O descaso com a segurança pública é o tema de uma passeata que será promovida hoje, em Brasília. A concentração acontecerá a partir das 16h no Museu de República, área central da Capital federal. Policiais federais, civis, rodoviários federais e militares de várias partes do País vão se reunir para mais uma etapa da luta pela valorização dos profissionais da segurança pública brasileira. Eles querem que o governo federal e os governos estaduais trabalhem juntos para completa reestruturação do atual modelo. Aqui da minha torre, como um humilde marquês, sem temer a exaustão e, muito menos, as caras feias, diariamente, há alguns anos, estou integrado nesta luta. Agora, durante a Copa da dona Fifa, estratégias temporárias farão um arremedo do que seria o ideal. Depois da festa, virá a ressaca e as coisas deverão ser repensadas a partir de foguetórios e/ou, oxalá assim não seja, de escombros


Prisões


Dois criminosos foram presos após tiroteio com a Brigada Militar no bairro Petrópolis, em Porto Alegre. O confronto aconteceu na avenida Protásio Alves, perto da esquina com a rua Carazinho. Três homens em um Golf branco tentaram assaltar uma farmácia, mas foram flagrados por uma viatura que passava pela região. No tiroteio ninguém se feriu. Dois criminosos acabaram presos após perseguição, o terceiro fugiu a pé


Execuções


Mesmo às vésperas da Copa da dona Fifa, o Centro Histórico de Porto Alegre continua sendo cenário de atos de violência. A tranquilidade com que os criminosos agem mostra que eles confiam na impunidade. Em outras áreas da Capital e do Estado a situação não é diferente. Na Zona Norte, na noite de segunda-feira, um homem foi executado com mais de 40 tiros. Os bandidos estavam armados com pistola e uma submetralhadora, segundo apurou a Brigada. Na Zona Sul, na avenida Juca Batista, em frente à sofisticada Sociedade Hípica, na segunda-feira à noite, o policial militar Mario Francisco de Maria Rocha, 52 anos, foi morto com um tiro na cabeça ao impedir um assalto contra uma farmácia. Nesse caso, um assaltante, Gerson da Silva, foi preso, mas está vivo e, pela rotina de nossa legislação, não deverá ficar muito tempo fora das ruas. Em Novo Hamburgo, um jovem identificado como Joel Santos de Oliveira, 21 anos, foi morto a tiros, na segunda-feira, no bairro Santo Afonso.
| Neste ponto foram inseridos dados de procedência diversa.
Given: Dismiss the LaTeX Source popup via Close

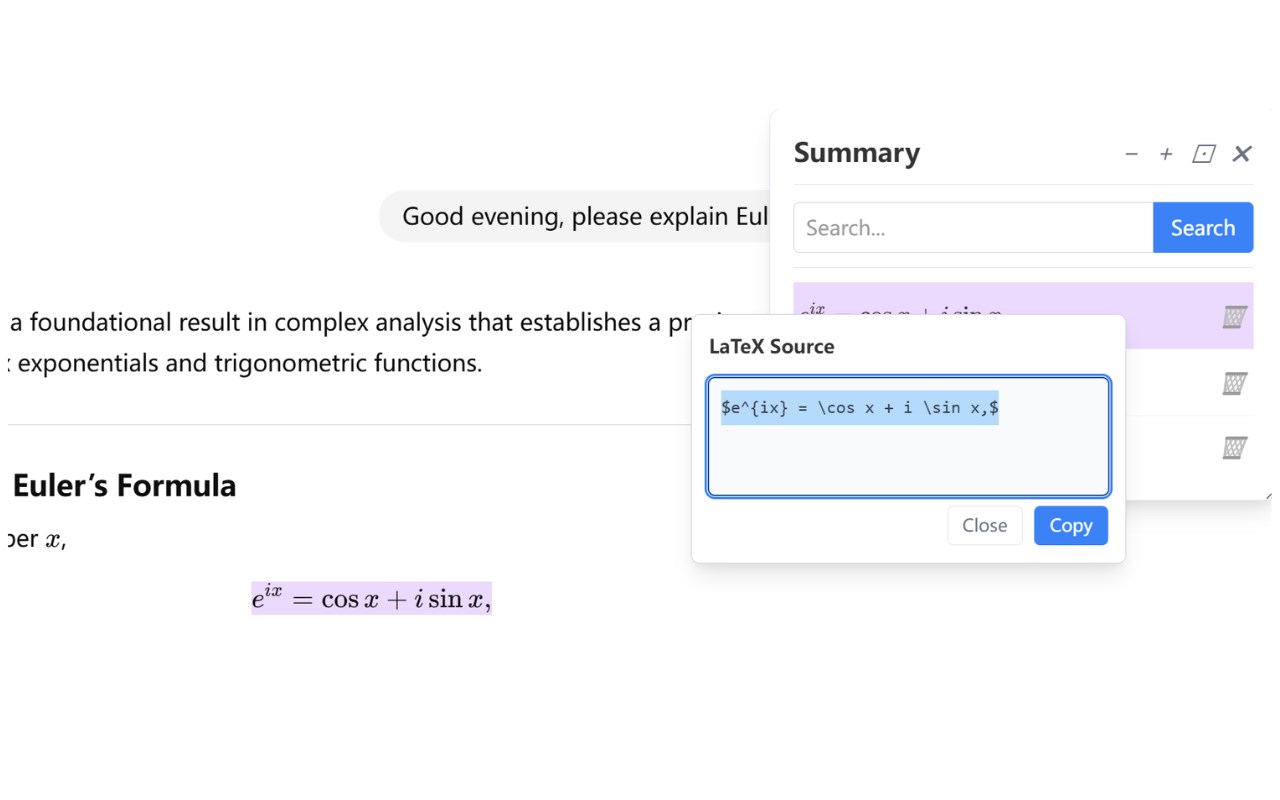Looking at the screenshot, I should tap(984, 526).
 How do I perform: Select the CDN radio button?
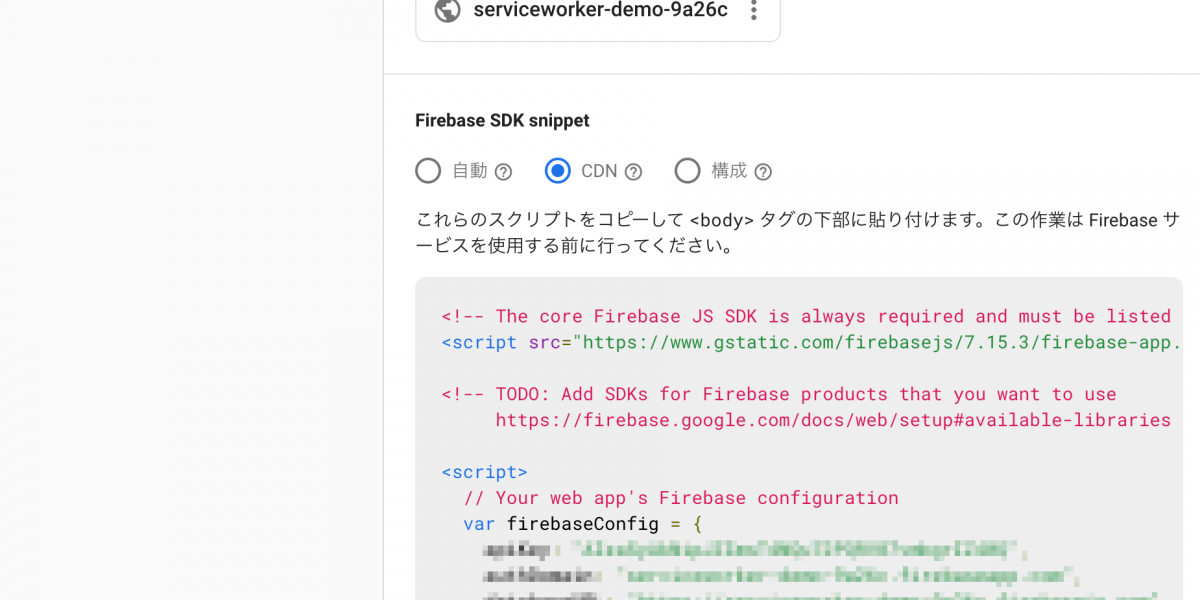(x=558, y=171)
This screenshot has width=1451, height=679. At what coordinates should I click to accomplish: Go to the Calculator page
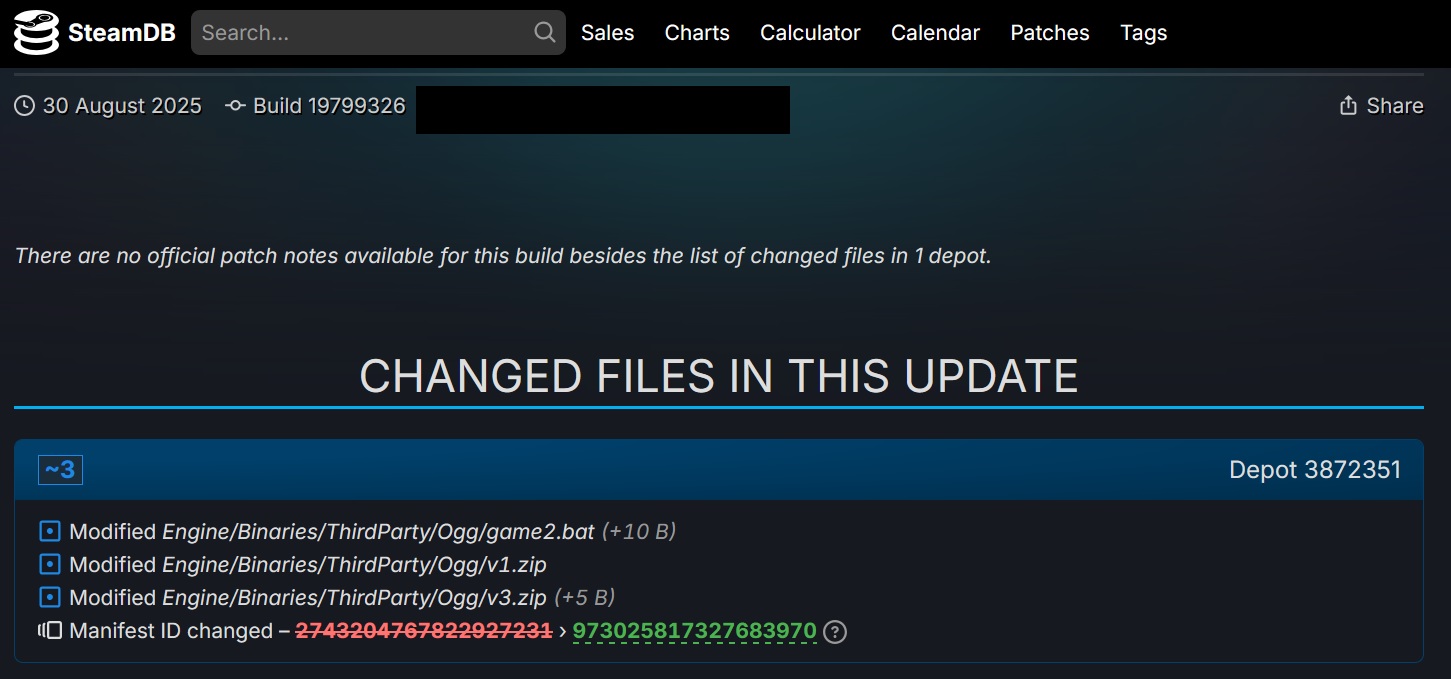pyautogui.click(x=810, y=33)
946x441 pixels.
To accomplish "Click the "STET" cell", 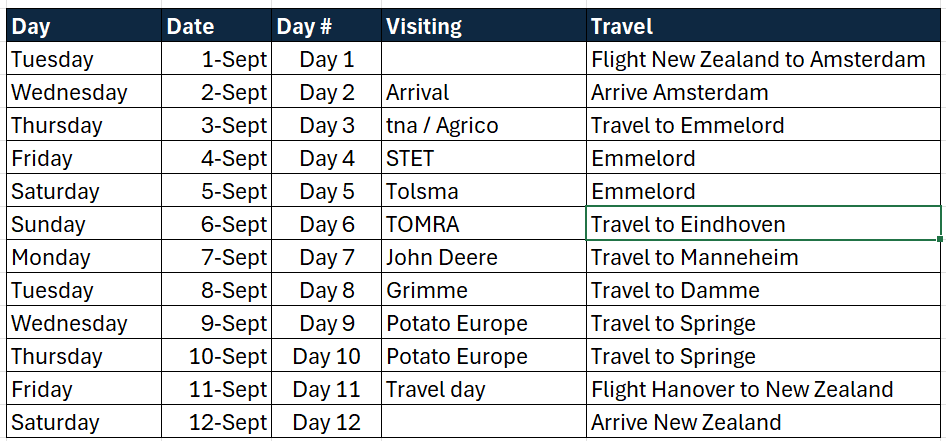I will click(483, 158).
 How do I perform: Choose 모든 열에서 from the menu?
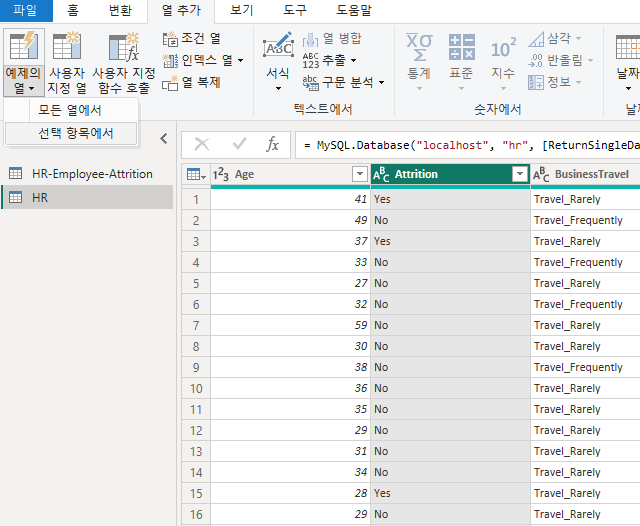coord(70,110)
Havia cerca de um mês que a vítima tinha saído do Presídio Central


Porta de banco


Uma agência do banco Santander, na avenida Cavalhada, Zona Sul de Porto Alegre, foi assaltada, ontem, por seis bandidos que renderam os vigilantes e levaram armas, câmeras de vigilância e cerca de R$ 280 mil. O grupo entrou na agência por uma porta lateral que estava estragada. Esse é o nível da segurança dos bancos em favor de clientes e funcionários


COMENTÁRIO DO BENGOCHEA - Enquanto os policiais forem tratados como soldados do poder administrativo e instrumentos de interesses partidários, com baixos salários, formação deficiente, efetivos insuficientes, fracionados no ciclo policial e segregados pela justiça criminal, o direito à segurança pública não terá garantias e muito menos eficácia. A reforma das polícia depende do enxugamento da constituição federal que permita a construção de um Sistema de Justiça Criminal, ágil, independente tecnicamente, coativo e envolvendo o judiciário, o mp, a defensoria, o setor prisional e as forças policiais no ciclo completo (investigativo, pericial e ostensivo), complementado pela ação da OAB e serviços de saúde (tratamento das dependências e desvios), educação multidisciplinar e assistência social.